Source material:
_ _ _ _ _

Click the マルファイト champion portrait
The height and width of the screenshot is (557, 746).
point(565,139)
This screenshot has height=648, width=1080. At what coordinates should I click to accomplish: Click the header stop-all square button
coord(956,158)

_ _ _ _ _

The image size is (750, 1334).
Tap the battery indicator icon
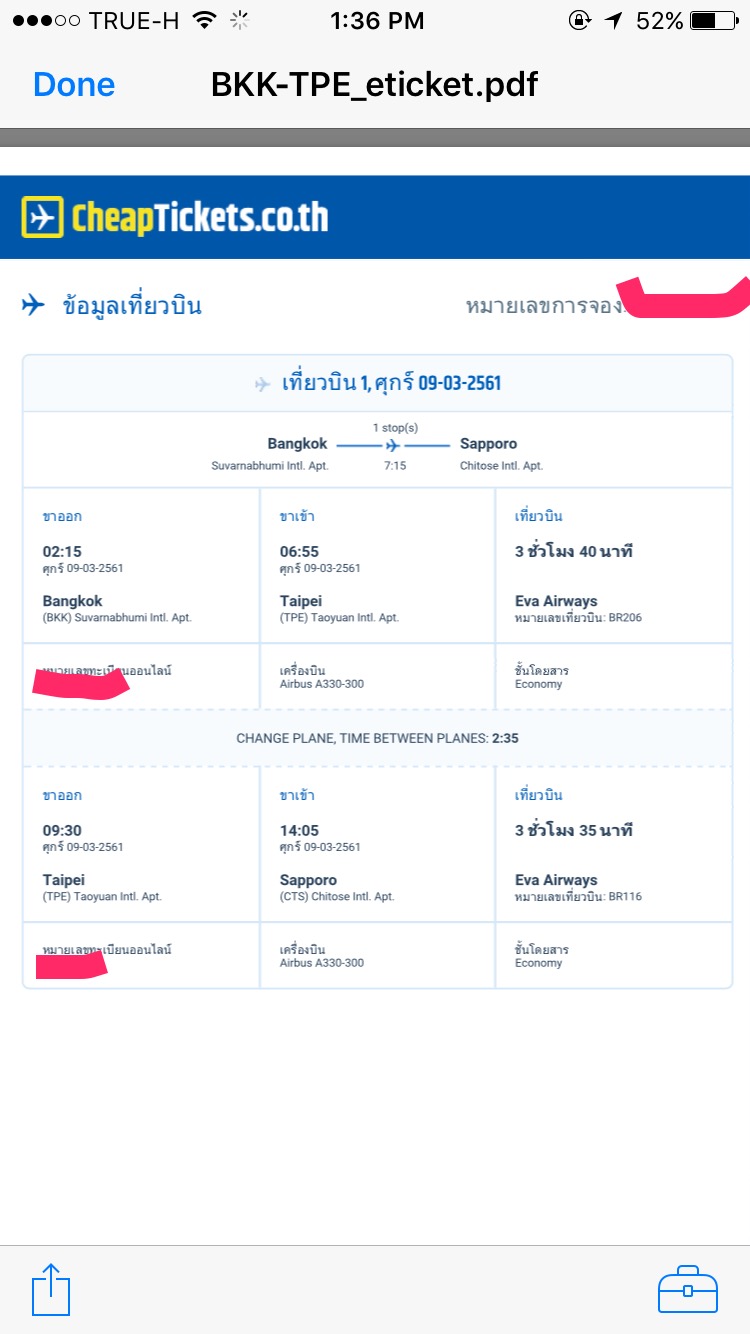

_ _ _ _ _

The problem: The required answer is the exact run of lines above starting at the line with "The image size is (750, 1334)." and ending at the line with "Tap the battery indicator icon", with both ends present.

Exercise answer:
The image size is (750, 1334).
Tap the battery indicator icon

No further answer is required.